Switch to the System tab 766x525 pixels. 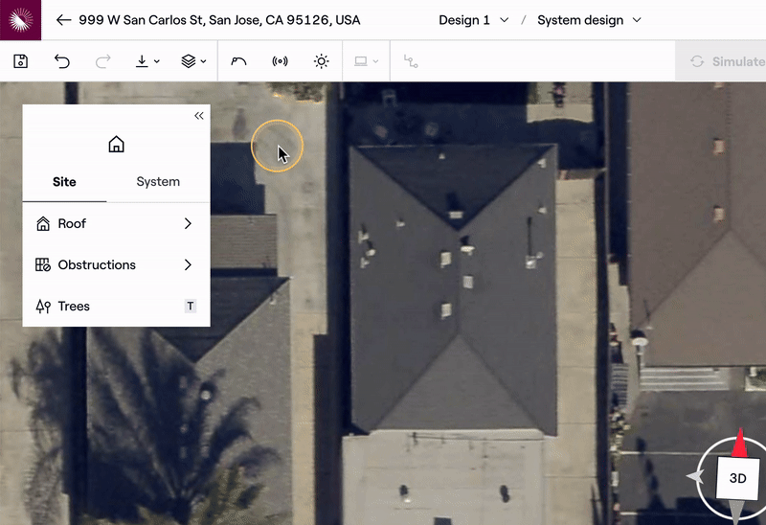pos(158,182)
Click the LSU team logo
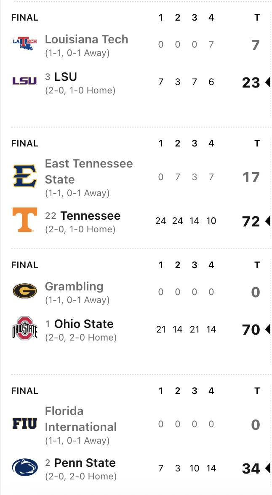Screen dimensions: 272x495 [x=24, y=81]
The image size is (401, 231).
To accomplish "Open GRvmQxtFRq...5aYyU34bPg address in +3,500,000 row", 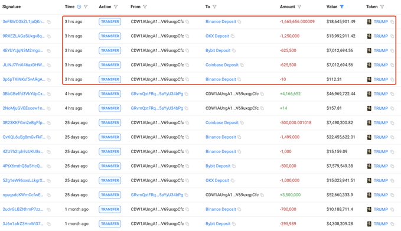I will 157,195.
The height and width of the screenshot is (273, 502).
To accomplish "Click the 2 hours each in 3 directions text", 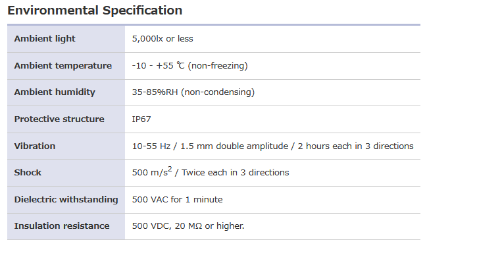I will pyautogui.click(x=355, y=146).
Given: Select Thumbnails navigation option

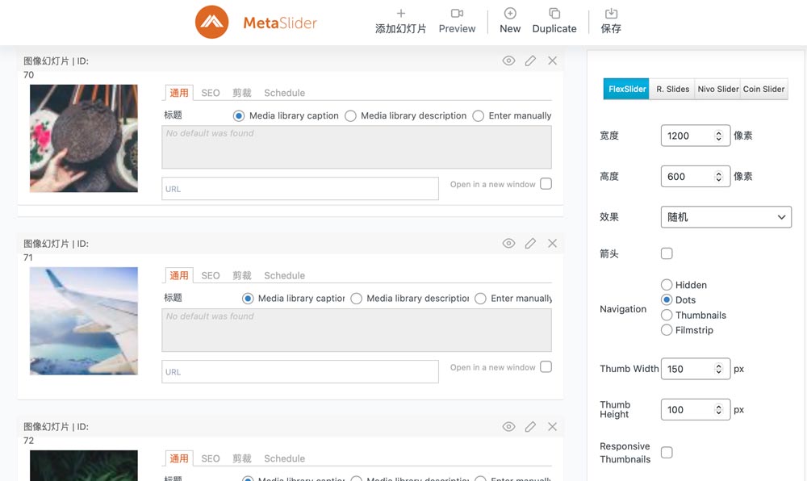Looking at the screenshot, I should click(x=667, y=316).
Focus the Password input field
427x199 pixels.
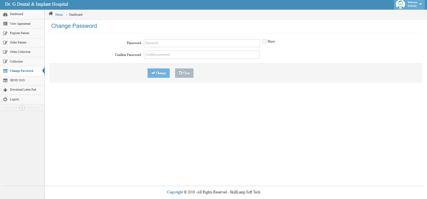point(202,43)
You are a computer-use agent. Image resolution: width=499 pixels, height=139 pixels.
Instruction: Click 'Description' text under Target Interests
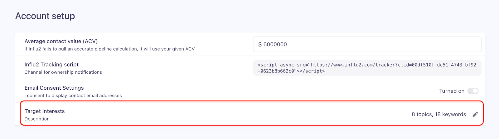37,119
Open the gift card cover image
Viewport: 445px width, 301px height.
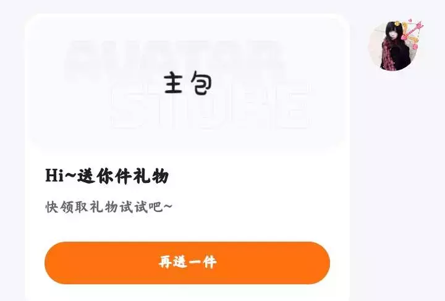(187, 81)
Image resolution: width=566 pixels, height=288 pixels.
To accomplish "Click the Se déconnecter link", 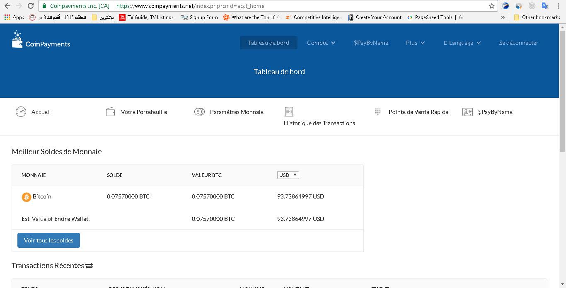I will (518, 43).
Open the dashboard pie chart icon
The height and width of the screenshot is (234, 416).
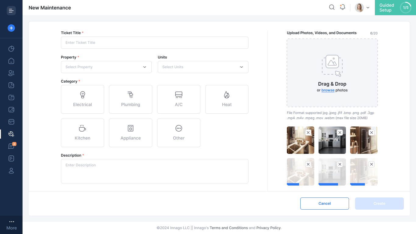[x=11, y=49]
────
§ **AIM**
Rescale the listing from the line containing "Open the dashboard pie chart icon" through the end of the listing. Write those lines again in full with the requests included, multiply every coordinate in the answers by 1.95 and round to whole numbers with halves rounded up, and leave out the pictures.

§ **SOLUTION**
Open the dashboard pie chart icon
The height and width of the screenshot is (234, 416).
[x=21, y=96]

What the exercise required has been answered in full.